§ **ABOUT THIS EXERCISE**
Copy the data that follows, exactly and completely.

§ **RECORDS SUPPLIED**
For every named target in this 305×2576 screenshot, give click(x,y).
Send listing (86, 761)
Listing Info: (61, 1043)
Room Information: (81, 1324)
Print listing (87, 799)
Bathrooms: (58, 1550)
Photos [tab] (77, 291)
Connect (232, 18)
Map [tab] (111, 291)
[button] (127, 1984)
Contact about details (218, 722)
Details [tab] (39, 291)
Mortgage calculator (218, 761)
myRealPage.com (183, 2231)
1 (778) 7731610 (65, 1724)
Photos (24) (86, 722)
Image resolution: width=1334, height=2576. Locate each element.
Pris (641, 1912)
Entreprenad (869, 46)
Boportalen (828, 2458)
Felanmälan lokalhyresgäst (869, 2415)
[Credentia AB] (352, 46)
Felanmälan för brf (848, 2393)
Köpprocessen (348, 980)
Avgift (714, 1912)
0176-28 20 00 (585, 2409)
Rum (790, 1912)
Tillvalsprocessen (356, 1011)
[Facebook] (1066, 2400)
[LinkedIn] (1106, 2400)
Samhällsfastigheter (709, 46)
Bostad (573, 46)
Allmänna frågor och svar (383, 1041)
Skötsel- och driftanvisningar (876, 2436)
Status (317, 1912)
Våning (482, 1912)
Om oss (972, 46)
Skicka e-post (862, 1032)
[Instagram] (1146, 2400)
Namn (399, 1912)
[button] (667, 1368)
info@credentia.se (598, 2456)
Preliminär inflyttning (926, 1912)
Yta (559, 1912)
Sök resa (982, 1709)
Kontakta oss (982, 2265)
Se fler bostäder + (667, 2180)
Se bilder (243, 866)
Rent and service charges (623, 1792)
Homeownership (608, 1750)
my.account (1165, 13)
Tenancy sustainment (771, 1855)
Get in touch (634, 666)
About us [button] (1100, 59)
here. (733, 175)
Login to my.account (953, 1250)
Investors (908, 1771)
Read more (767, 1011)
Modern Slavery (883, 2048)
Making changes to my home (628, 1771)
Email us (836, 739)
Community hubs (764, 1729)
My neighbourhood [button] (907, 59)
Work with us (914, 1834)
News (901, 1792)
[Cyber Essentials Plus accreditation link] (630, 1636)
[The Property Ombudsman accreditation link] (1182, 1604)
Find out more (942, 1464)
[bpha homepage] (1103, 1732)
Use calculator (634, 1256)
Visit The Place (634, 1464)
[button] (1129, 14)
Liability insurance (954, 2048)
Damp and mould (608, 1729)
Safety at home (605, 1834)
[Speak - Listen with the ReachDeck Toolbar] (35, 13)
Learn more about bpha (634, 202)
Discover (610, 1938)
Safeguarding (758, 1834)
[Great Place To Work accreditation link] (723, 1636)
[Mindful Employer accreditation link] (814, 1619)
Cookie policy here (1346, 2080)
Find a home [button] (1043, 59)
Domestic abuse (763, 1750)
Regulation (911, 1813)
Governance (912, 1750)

§ **REPLY**
For every named target in this 305×2576 screenshot, give click(x,y).
Send listing (86, 761)
Listing Info: (61, 1043)
Room Information: (81, 1324)
Print listing (87, 799)
Bathrooms: (58, 1550)
Photos [tab] (77, 291)
Connect (232, 18)
Map [tab] (111, 291)
[button] (127, 1984)
Contact about details (218, 722)
Details [tab] (39, 291)
Mortgage calculator (218, 761)
myRealPage.com (183, 2231)
1 (778) 7731610 (65, 1724)
Photos (24) (86, 722)
Image resolution: width=1334, height=2576. Locate each element.
Pris (641, 1912)
Entreprenad (869, 46)
Boportalen (828, 2458)
Felanmälan lokalhyresgäst (869, 2415)
[Credentia AB] (352, 46)
Felanmälan för brf (848, 2393)
Köpprocessen (348, 980)
Avgift (714, 1912)
0176-28 20 00 (585, 2409)
Rum (790, 1912)
Tillvalsprocessen (356, 1011)
[Facebook] (1066, 2400)
[LinkedIn] (1106, 2400)
Samhällsfastigheter (709, 46)
Bostad (573, 46)
Allmänna frågor och svar (383, 1041)
Skötsel- och driftanvisningar (876, 2436)
Status (317, 1912)
Våning (482, 1912)
Om oss (972, 46)
Skicka e-post (862, 1032)
[Instagram] (1146, 2400)
Namn (399, 1912)
[button] (667, 1368)
info@credentia.se (598, 2456)
Preliminär inflyttning (926, 1912)
Yta (559, 1912)
Sök resa (982, 1709)
Kontakta oss (982, 2265)
Se fler bostäder + (667, 2180)
Se bilder (243, 866)
Rent and service charges (623, 1792)
Homeownership (608, 1750)
my.account (1165, 13)
Tenancy sustainment (771, 1855)
Get in touch (634, 666)
About us [button] (1100, 59)
here. (733, 175)
Login to my.account (953, 1250)
Investors (908, 1771)
Read more (767, 1011)
Modern Slavery (883, 2048)
Making changes to my home (628, 1771)
Email us (836, 739)
Community hubs (764, 1729)
My neighbourhood [button] (907, 59)
Work with us (914, 1834)
News (901, 1792)
[Cyber Essentials Plus accreditation link] (630, 1636)
[The Property Ombudsman accreditation link] (1182, 1604)
Find out more (942, 1464)
[bpha homepage] (1103, 1732)
Use calculator (634, 1256)
Visit The Place (634, 1464)
[button] (1129, 14)
Liability insurance (954, 2048)
Damp and mould (608, 1729)
Safety at home (605, 1834)
[Speak - Listen with the ReachDeck Toolbar] (35, 13)
Learn more about bpha (634, 202)
Discover (610, 1938)
Safeguarding (758, 1834)
[Great Place To Work accreditation link] (723, 1636)
[Mindful Employer accreditation link] (814, 1619)
Cookie policy here (1346, 2080)
Find a home [button] (1043, 59)
Domestic abuse (763, 1750)
Regulation (911, 1813)
Governance (912, 1750)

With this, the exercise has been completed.